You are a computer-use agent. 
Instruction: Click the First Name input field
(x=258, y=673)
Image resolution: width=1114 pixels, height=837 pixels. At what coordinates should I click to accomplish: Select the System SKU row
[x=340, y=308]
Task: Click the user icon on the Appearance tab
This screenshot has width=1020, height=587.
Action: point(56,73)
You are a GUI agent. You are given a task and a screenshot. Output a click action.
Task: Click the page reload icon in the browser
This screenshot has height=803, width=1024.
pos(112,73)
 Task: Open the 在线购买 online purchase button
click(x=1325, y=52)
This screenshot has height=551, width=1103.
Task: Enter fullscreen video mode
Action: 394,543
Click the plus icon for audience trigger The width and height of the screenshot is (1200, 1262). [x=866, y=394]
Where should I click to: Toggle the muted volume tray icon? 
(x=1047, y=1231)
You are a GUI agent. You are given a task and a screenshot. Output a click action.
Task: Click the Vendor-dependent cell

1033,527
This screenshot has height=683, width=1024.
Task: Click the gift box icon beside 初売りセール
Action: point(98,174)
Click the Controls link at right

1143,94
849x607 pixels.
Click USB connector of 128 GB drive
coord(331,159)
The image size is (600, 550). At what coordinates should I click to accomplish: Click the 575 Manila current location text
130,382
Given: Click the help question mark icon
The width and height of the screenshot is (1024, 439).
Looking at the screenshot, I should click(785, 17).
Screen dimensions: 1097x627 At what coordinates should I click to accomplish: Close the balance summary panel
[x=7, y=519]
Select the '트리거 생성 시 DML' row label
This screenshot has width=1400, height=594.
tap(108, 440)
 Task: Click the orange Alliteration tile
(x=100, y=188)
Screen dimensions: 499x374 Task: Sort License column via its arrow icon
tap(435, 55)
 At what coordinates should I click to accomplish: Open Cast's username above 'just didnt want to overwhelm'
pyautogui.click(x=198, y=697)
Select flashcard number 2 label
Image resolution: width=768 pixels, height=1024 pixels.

- PROBLEM DETAILS
Your task is to reproduce exactly the lines that begin with the one containing "At what coordinates should I click to accomplish: Open" and continue to the end of the data, both ends included.

- TASK RESULT
 At what coordinates should I click to accomplish: Open Cast's username above 'just didnt want to overwhelm'
pyautogui.click(x=198, y=697)
Select flashcard number 2 label
Image resolution: width=768 pixels, height=1024 pixels.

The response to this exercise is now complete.